In a surprise move, the new chief scientist at the World Health Organization backed a fact-finding mission to China despite his own doubts that COVID-19 escaped from an institute for virology in Wuhan. 

“You can’t ignore the geography, you can’t ignore the center,” Jeremy Farrar told the Financial Times in his first newspaper interview since taking over the position in May.

The trained medical doctor, who specialized in infectious diseases, came to the WHO after serving as the director of a nearly century-old charity called Wellcome Trust, which funds health research.

Farrar has himself come under fire for his participation in a February 2020 conference call with Anthony Fauci, then the top U.S. health official in the fight against COVID. Republican lawmakers claim there was a conspiracy in parts of the government to deflect suspicion from a lab leak theory. 

The WHO could not be reached by Fortune for comment.

In the FT interview, Farrar said he would be in favor of a fresh investigation into the origin of a microscopic virus that wreaked untold economic damage, brought the health system to the brink of collapse, and cost millions of lives around the world. 

Farrar raised only one key precondition: “a willingness to share all information, and…done in a way that will actually shed light on it.” This was likely a reference to the role China has played thus far.
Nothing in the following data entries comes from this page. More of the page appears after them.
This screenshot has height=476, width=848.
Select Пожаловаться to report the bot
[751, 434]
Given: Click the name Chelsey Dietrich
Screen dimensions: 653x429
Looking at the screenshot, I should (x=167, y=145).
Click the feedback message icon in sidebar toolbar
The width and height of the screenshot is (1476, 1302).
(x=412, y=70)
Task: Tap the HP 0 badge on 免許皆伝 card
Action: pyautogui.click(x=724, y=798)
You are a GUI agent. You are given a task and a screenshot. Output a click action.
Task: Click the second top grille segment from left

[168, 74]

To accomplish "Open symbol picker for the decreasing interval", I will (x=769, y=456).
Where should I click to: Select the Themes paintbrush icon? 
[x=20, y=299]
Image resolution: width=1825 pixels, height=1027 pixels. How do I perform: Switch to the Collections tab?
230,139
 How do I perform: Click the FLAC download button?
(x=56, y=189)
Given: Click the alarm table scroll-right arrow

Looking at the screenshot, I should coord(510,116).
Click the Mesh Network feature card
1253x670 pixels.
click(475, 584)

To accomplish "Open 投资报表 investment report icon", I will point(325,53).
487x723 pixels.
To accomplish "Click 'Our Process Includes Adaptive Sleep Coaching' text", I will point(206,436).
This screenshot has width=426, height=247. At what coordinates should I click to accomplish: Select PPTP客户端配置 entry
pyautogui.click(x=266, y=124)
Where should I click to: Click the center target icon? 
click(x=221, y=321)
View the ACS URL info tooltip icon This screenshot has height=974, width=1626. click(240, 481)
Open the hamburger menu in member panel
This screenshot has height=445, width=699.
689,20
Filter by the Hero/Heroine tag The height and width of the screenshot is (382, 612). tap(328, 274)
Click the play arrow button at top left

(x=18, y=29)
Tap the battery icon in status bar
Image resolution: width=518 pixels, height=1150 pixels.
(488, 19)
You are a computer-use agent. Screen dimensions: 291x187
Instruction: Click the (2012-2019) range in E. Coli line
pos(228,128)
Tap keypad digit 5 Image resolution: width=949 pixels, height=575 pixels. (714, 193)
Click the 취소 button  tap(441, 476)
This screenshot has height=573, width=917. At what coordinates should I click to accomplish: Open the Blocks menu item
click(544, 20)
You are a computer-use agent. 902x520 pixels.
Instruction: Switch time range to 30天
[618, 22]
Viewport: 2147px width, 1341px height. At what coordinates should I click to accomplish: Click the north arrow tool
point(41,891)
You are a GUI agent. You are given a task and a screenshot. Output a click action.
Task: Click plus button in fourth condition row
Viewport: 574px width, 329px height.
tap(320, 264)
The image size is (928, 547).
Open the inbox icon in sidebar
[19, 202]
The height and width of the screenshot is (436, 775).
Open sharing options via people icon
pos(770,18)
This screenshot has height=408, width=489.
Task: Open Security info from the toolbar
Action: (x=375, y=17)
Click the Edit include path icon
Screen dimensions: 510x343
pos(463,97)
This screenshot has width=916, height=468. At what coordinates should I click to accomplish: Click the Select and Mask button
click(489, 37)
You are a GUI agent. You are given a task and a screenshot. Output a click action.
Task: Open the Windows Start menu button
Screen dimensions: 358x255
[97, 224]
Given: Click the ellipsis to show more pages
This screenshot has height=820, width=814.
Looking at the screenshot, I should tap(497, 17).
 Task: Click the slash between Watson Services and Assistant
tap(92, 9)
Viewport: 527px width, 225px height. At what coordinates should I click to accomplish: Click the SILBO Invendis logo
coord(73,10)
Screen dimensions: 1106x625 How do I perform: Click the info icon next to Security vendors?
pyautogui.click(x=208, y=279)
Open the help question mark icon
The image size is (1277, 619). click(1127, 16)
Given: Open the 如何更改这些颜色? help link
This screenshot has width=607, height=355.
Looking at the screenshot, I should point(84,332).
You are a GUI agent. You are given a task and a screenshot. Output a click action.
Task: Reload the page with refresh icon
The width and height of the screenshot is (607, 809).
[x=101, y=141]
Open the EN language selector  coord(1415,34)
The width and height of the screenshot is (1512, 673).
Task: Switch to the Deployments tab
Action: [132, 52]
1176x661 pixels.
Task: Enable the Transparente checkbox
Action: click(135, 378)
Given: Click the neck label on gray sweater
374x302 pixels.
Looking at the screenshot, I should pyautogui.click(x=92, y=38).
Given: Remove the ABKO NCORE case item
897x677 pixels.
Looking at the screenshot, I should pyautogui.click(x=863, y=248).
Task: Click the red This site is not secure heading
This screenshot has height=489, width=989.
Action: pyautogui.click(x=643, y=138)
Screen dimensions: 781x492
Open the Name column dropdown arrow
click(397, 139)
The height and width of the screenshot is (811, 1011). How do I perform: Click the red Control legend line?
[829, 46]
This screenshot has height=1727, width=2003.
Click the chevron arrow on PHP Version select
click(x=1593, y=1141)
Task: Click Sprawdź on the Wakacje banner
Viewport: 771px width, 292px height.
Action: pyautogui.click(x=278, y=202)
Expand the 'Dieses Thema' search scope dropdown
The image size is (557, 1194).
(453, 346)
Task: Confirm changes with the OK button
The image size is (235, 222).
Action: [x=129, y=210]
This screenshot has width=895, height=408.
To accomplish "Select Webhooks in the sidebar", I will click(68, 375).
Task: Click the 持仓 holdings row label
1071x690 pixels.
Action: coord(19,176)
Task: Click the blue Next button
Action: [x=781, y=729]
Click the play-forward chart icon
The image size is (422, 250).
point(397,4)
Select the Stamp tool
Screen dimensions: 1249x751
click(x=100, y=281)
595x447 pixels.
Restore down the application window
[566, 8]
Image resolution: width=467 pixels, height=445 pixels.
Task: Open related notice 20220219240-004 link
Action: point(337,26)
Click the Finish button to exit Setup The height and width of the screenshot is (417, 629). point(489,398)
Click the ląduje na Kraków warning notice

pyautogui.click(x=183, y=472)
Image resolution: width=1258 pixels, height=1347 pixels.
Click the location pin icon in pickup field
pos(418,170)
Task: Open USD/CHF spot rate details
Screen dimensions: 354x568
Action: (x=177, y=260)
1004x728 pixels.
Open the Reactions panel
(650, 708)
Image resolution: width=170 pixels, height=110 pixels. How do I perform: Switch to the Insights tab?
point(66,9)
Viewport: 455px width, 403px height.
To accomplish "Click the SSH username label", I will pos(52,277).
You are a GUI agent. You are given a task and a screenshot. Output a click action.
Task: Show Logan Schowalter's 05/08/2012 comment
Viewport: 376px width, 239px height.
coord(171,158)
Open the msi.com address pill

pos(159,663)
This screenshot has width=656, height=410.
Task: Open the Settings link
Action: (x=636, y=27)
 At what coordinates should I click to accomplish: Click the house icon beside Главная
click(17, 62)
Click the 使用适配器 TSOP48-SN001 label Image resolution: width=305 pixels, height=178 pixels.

WHO criticized for being ‘China’s coronavirus accomplice’

The WHO previously dispatched a team to investigate the origins, but the results published in early 2021 were tainted in the eyes of many as Beijing insisted in a joint effort that undermined confidence. Several western governments led by the Biden administration expressed their “shared concerns” over the conclusions. 

“The international expert study on the source of the SARS-CoV-2 virus was significantly delayed and lacked access to complete, original data and samples,” a joint statement said at the time.

The study only served to confirm criticisms repeatedly leveled at the United Nations public health body and its top official, Tedros Ghebreyesus, that it bent over backwards to accommodate the Chinese regime. International relations journal Foreign Policy went so far as to accuse the WHO of becoming “China’s coronavirus accomplice.”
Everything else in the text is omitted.